→ **EXERCISE DIRECTIONS**:
Return the entries below precisely, omitting nothing.

→ **MATERIAL PROVIDED**:

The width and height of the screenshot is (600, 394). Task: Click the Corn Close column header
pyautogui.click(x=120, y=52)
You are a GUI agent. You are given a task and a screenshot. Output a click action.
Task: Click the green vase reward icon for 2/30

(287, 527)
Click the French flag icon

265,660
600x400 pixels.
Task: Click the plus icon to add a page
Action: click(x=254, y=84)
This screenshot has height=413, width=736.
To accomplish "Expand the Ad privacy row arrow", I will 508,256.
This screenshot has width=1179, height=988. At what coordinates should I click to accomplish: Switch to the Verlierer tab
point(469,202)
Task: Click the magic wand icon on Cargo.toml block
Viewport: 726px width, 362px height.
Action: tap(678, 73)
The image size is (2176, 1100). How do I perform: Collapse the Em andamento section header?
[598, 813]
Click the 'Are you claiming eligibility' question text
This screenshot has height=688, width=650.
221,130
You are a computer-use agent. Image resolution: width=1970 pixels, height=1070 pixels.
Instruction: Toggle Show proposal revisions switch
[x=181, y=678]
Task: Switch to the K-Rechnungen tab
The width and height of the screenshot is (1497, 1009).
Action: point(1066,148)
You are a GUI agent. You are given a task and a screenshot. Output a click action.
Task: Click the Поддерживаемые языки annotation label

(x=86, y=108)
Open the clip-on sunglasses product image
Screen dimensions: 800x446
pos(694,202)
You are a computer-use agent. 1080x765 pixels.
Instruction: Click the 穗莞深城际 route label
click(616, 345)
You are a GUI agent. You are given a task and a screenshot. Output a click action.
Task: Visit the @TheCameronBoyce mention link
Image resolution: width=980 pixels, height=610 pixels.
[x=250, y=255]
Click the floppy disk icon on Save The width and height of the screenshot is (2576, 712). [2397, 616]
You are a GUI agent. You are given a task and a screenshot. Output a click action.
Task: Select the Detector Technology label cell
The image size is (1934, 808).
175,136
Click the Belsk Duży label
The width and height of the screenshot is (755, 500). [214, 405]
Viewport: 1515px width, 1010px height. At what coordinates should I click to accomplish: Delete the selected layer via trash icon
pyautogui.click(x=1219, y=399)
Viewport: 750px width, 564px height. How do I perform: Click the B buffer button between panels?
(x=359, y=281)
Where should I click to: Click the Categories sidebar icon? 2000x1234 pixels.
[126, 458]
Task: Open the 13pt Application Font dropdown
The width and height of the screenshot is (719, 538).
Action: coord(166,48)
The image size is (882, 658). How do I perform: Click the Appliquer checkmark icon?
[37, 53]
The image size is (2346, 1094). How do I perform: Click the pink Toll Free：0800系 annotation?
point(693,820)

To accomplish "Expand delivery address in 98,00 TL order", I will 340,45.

→ **WRITTEN ANSWER**:
The width and height of the screenshot is (600, 394). Task: Click the Corn Close column header
pyautogui.click(x=120, y=52)
You are a GUI agent. You are given a task and a screenshot. Output a click action.
Task: Click the green vase reward icon for 2/30

(287, 527)
Click the French flag icon

265,660
600x400 pixels.
Task: Click the plus icon to add a page
Action: click(x=254, y=84)
This screenshot has height=413, width=736.
To accomplish "Expand the Ad privacy row arrow", I will 508,256.
This screenshot has width=1179, height=988. At what coordinates should I click to accomplish: Switch to the Verlierer tab
point(469,202)
Task: Click the magic wand icon on Cargo.toml block
Viewport: 726px width, 362px height.
Action: tap(678, 73)
The image size is (2176, 1100). How do I perform: Collapse the Em andamento section header?
[598, 813]
Click the 'Are you claiming eligibility' question text
This screenshot has height=688, width=650.
221,130
You are a computer-use agent. Image resolution: width=1970 pixels, height=1070 pixels.
Instruction: Toggle Show proposal revisions switch
[x=181, y=678]
Task: Switch to the K-Rechnungen tab
The width and height of the screenshot is (1497, 1009).
Action: point(1066,148)
You are a GUI agent. You are given a task and a screenshot. Output a click action.
Task: Click the Поддерживаемые языки annotation label

(x=86, y=108)
Open the clip-on sunglasses product image
Screen dimensions: 800x446
pos(694,202)
You are a computer-use agent. 1080x765 pixels.
Instruction: Click the 穗莞深城际 route label
click(616, 345)
You are a GUI agent. You are given a task and a screenshot. Output a click action.
Task: Visit the @TheCameronBoyce mention link
Image resolution: width=980 pixels, height=610 pixels.
[x=250, y=255]
Click the floppy disk icon on Save The width and height of the screenshot is (2576, 712). [2397, 616]
You are a GUI agent. You are given a task and a screenshot. Output a click action.
Task: Select the Detector Technology label cell
The image size is (1934, 808).
175,136
Click the Belsk Duży label
The width and height of the screenshot is (755, 500). [214, 405]
Viewport: 1515px width, 1010px height. At what coordinates should I click to accomplish: Delete the selected layer via trash icon
pyautogui.click(x=1219, y=399)
Viewport: 750px width, 564px height. How do I perform: Click the B buffer button between panels?
(x=359, y=281)
Where should I click to: Click the Categories sidebar icon? 2000x1234 pixels.
[126, 458]
Task: Open the 13pt Application Font dropdown
The width and height of the screenshot is (719, 538).
Action: coord(166,48)
The image size is (882, 658). How do I perform: Click the Appliquer checkmark icon?
[37, 53]
The image size is (2346, 1094). How do I perform: Click the pink Toll Free：0800系 annotation?
point(693,820)

To accomplish "Expand delivery address in 98,00 TL order", I will 340,45.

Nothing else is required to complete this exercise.